The Mechanical Licensing Collective

Rights Collection Organization Mechanical Rights

Statutory role

The MLC administers the Section 115 blanket compulsory licence for eligible U.S. streaming and download services. Under that system, services report usage and pay digital mechanical royalties to the MLC, which matches the information to musical works and claimed ownership shares before distributing royalties to eligible rightsholders. The U.S. Copyright Office completed its first periodic review of the MLC’s designation in 2025. (Copyright Office)

This is a mechanical-royalty function for musical works. It does not replace a performing-rights organization, and it does not administer sound-recording income or negotiate sync licences.

Registration, matching, and payments

The MLC says that connecting with the organization is free for songwriters, publishers, administrators, and collective-management organizations. Its Public Work Search lets anyone inspect the musical-work ownership data in its database, while member tools support registrations, claims, and royalty statements.

The organization’s market-share dashboard reports an average match rate above 92% for royalties processed to date. A high aggregate match rate does not remove the need for accurate work titles, writer and publisher information, ownership shares, and recording links. When ownership is disputed, the MLC’s role is to hold and administer the affected royalties while the claimants address the underlying rights question.

The MLC distributes royalties and statements monthly, generally about 75 days after the end of the relevant month, according to its blanket royalties guidance. That timing depends on the relevant service’s payment and reporting cycle.

What rightsholders should check

Before relying on MLC payments, make sure the correct party has registered the composition and that the writer, publisher, administrator, and ownership-share information agree with other publishing records. If a publisher or publishing administrator already controls the relevant catalogue, coordinate with it before creating duplicate claims.

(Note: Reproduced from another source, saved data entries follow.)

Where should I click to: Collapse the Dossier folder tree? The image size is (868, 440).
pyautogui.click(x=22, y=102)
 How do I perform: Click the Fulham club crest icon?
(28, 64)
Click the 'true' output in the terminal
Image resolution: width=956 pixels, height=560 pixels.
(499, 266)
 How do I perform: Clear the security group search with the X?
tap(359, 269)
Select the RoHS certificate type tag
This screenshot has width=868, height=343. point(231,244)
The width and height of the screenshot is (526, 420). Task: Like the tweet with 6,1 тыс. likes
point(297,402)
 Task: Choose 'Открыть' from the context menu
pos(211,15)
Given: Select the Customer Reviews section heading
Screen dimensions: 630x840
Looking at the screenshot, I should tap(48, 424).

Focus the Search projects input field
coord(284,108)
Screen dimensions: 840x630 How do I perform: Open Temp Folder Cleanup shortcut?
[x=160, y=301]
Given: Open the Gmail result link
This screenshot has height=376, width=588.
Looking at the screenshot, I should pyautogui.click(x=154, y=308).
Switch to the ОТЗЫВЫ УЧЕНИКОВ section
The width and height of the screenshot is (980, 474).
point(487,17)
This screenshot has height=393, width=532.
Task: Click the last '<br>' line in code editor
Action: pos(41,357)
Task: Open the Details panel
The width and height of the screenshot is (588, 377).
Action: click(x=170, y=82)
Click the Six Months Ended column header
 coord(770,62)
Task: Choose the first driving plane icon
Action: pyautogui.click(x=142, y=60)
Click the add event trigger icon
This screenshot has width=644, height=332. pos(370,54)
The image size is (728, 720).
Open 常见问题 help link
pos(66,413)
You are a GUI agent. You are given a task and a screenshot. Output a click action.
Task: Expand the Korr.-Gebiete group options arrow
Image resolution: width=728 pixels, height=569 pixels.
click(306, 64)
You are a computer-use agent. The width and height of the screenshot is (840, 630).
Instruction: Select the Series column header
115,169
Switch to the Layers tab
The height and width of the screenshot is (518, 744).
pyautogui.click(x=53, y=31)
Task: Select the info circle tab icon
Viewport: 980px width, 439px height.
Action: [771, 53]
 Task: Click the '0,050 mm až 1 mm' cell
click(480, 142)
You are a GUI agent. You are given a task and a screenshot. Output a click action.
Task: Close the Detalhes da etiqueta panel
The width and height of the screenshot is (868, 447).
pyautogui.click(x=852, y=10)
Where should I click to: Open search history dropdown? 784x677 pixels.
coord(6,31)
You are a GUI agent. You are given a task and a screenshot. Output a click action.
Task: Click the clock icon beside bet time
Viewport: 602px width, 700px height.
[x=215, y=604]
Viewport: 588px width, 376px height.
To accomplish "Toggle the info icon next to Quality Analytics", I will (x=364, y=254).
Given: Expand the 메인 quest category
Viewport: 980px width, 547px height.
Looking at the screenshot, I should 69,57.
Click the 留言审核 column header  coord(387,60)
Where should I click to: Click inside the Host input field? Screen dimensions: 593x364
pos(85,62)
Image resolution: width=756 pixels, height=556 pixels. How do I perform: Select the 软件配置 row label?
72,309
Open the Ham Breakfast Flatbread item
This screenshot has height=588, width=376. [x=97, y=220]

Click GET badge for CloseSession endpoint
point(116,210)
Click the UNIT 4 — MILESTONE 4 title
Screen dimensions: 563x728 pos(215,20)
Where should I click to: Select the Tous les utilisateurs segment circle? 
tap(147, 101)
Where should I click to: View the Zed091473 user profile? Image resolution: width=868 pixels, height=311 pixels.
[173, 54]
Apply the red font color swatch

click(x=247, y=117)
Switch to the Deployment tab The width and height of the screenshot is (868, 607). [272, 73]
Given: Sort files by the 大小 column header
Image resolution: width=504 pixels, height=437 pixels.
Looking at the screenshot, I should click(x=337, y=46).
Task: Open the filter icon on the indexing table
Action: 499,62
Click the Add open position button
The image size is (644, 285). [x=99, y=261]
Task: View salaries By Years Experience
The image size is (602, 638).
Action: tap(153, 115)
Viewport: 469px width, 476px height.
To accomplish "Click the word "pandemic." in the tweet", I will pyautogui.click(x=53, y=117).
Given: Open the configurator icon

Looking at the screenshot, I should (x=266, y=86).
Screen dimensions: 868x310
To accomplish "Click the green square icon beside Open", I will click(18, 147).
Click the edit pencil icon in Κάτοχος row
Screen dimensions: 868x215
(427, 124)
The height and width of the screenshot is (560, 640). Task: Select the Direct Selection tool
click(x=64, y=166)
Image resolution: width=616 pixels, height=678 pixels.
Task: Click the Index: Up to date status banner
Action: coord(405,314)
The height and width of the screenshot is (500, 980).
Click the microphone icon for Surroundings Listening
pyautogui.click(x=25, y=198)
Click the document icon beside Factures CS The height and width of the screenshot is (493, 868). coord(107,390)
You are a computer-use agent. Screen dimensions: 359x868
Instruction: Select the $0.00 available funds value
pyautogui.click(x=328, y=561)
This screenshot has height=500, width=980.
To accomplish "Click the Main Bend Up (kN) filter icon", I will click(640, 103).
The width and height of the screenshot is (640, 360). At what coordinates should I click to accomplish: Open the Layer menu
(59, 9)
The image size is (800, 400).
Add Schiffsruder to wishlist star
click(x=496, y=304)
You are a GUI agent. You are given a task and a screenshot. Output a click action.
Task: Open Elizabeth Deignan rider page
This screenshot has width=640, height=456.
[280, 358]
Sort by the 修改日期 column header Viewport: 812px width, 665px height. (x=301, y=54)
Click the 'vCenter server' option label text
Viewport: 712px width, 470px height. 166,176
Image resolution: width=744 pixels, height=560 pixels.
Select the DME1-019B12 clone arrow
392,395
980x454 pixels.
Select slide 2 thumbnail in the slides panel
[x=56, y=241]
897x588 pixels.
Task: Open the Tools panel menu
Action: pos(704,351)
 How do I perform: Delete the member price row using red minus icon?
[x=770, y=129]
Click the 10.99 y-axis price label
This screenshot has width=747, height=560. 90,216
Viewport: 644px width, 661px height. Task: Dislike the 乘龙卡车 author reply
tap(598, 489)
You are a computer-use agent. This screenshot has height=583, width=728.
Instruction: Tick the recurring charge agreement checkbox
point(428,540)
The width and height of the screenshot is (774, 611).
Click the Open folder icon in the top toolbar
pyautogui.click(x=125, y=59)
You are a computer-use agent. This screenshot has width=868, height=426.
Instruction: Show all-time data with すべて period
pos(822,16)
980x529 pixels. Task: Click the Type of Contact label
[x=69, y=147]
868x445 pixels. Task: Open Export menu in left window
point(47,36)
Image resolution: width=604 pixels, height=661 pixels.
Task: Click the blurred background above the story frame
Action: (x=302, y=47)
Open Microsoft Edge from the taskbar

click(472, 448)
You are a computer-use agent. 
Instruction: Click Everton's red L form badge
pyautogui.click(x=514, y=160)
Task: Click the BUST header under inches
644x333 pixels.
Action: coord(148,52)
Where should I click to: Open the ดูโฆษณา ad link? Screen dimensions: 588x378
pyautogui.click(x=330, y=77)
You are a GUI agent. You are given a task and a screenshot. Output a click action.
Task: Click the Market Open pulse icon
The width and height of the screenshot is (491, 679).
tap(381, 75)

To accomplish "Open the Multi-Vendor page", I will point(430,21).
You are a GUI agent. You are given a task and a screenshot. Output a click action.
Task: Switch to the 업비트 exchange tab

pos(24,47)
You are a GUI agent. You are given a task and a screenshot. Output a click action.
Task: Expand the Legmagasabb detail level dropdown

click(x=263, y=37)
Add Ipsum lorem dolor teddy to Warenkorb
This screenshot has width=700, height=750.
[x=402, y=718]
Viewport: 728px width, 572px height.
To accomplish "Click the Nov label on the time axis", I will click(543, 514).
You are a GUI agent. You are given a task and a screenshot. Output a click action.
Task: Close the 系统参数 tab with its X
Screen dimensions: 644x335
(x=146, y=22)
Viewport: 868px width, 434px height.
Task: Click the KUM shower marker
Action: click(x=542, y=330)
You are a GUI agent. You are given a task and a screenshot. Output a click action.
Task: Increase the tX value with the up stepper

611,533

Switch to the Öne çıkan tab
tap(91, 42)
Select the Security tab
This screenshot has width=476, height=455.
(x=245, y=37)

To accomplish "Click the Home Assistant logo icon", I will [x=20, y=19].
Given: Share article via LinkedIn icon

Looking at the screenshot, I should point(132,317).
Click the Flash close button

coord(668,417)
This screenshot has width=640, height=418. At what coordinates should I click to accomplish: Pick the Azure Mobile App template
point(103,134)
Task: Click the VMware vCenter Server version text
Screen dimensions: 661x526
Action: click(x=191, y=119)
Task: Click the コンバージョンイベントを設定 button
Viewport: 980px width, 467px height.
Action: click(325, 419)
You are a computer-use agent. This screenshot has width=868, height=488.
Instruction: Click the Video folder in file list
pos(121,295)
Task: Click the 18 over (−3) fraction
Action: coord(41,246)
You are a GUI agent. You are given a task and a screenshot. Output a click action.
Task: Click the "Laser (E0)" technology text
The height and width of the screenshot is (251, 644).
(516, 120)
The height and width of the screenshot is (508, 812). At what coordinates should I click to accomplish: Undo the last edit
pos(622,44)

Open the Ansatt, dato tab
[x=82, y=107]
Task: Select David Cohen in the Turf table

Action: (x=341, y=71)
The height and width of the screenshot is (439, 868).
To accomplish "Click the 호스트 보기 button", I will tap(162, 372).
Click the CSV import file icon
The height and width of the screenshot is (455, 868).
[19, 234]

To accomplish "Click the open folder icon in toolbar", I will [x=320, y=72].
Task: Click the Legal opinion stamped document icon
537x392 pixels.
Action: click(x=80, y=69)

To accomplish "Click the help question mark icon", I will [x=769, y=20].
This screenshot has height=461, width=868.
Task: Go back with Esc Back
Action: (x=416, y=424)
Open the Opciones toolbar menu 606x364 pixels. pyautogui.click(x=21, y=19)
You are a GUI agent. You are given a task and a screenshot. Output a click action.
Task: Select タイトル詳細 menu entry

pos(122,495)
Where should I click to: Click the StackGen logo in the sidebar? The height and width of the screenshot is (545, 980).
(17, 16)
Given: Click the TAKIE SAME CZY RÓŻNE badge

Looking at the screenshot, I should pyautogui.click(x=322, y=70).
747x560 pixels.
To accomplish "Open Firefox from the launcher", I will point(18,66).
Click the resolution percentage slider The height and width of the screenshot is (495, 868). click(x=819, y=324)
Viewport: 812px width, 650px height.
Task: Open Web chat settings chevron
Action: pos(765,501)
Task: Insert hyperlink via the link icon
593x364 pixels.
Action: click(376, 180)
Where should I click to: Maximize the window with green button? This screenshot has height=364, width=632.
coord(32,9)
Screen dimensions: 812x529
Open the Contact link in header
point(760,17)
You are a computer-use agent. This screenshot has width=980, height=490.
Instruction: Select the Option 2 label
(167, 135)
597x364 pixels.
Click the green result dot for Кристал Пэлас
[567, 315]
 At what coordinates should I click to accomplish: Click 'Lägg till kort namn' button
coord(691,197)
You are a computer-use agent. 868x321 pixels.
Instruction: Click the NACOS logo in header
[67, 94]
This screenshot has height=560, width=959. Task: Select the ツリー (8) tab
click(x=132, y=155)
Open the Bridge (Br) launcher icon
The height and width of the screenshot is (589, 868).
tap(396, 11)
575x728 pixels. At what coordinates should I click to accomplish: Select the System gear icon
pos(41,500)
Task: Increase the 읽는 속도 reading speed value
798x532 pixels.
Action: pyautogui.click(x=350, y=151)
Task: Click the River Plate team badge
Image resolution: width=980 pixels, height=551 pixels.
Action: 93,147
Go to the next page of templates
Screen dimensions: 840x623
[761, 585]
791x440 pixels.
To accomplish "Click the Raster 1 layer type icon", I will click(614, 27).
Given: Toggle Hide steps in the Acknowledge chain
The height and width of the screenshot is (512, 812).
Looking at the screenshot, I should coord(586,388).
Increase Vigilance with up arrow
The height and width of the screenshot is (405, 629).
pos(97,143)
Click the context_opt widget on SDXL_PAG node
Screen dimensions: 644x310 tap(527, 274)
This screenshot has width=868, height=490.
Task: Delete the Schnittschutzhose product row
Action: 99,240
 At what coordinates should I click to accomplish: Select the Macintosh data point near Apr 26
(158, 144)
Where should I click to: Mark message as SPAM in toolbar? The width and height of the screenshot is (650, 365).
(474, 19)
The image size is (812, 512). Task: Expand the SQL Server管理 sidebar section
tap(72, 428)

The MLC’s public database is useful for checking how a work is represented in the system, but the organization notes that its data depends on information supplied by members and other sources. Correcting incomplete or conflicting data can be as important as joining the collective in the first place.

Final Verdict

The Mechanical Licensing Collective administers the U.S. blanket mechanical licence for eligible digital music services. It is a statutory collection and data-management organization, not a music publisher or a discretionary sync service. Its public tools and monthly dashboards make its role unusually transparent: members can register and claim works, inspect ownership information, and receive statements for matched royalties. Accurate ownership and recording data remain central to payment because the MLC cannot resolve substantive ownership disputes for rightsholders. Its core value is therefore the official U.S. collection path for covered digital mechanical royalties, with free membership and monthly distributions. Songwriters and publishers should still confirm that their publishing administration, registrations, and ownership shares are coordinated before expecting royalties to flow.